The North Carolina Division of Coastal Management issued a Coastal Area Management Act permit to two properties to initial a pilot study on the New Hanover County island.
The bales eventually became covered with sand, but, within a few months, they were washed away in a storm, according to the division.
Wheat straw bales were not allowed on a North Carolina beach again until 2023, after Ocean Isle Beach officials requested approval to place them on a portion of the town’s oceanfront shore.
Ocean Isle Town Administrator Justin Whiteside reminded commissioners last week that the town made the request because sand fencing was hard to acquire in the months following the COVID-19 pandemic.

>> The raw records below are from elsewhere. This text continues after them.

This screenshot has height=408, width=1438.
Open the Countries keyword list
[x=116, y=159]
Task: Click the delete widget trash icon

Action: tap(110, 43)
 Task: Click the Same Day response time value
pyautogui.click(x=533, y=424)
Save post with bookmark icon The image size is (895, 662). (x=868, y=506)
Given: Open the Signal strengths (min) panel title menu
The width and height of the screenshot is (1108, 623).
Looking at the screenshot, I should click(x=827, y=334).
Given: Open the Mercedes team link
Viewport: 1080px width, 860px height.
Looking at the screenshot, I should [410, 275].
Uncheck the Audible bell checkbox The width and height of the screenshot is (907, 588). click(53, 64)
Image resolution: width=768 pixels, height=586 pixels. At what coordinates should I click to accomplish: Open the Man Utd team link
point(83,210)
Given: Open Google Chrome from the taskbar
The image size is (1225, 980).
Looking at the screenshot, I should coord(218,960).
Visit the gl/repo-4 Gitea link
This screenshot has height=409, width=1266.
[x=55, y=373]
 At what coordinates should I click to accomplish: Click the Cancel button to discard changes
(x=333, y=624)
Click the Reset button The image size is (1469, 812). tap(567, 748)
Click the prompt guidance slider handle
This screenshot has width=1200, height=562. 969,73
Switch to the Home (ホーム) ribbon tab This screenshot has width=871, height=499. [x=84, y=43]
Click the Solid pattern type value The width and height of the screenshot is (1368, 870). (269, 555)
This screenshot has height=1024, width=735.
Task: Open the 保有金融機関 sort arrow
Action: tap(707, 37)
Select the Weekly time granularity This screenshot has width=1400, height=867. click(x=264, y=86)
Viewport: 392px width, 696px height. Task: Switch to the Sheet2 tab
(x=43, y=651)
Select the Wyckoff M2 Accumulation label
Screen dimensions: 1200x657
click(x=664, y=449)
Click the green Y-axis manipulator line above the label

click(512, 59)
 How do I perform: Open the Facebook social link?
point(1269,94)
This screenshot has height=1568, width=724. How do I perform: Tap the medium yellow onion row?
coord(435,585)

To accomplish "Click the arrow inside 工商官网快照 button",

Town officials noted the pilot project on Figure Eight Island and wanted to mimic it, he said.
“It was successful in some areas,” on Ocean Isle, Whiteside said. “Then we did have a storm and some of it washed away. Others, it’s still covered up and, as far as I’m aware, it’s still there just all covered up with sand.”
Division officials have said they do not expect a significant uptick in the use of straw bales because they tend to cost more than traditional sand fencing and they would need to be replaced more frequently than fencing.
Coastal Resources Commissioner Jordan Hennessy last week said that his position on the rule amendment remained the same as those he had expressed during a previous meeting.
Hennessy questioned whether the rule, by omitting private property owners from being able to apply for a permit to install wheat straw bales, is constitutional.
“I’ll be voting against the rule because I don’t believe it’s constitutional,” he said.
The CRC’s legal counsel, Mary Lucasse, advised that the rule amendment is not unconstitutional.
“I don’t see anything unconstitutional that’s jumping out on me, and I don’t actually understand your argument, commissioner, as to why you think it’s unconstitutional,” she said. “We do a lot of rulemaking that focuses on situational things, and we sometimes try things, as we did with (wheelchair-accessible) mats, with local governments being able to do it first, and we have not drawn any challenges to that based on constitutionality or other things, and I don’t see an issue in that.”
Under the amended rule, wheat straw bales cannot impede public or emergency vehicle access or be installed in a manner that endangers nesting sea turtles, which is similar the sand fencing rule.
Installation of wheat straw bales will require consultation with the U.S. Fish and Wildlife Service and the state Wildlife Resources Commission through permit application review. Ties or bindings on bales must be removed to reduce debris and the possibility of wildlife entanglement.
Straw bales will be limited to 10-foot-long sections, which is the same requirement for sand fencing, and can be no wider than 2 feet or higher than 3 feet. Bales can not be more than 10 feet waterward of the first line of stable, natural vegetation, erosion scarp or toe of a frontal dune.
Sections of straw bales, sand fencing, or Christmas trees, which may also be used to trap sand, must be spaced 7 feet apart. Nonfunctioning, damaged bales or stakes that have moved from their alignment must be repaired or removed from the shore.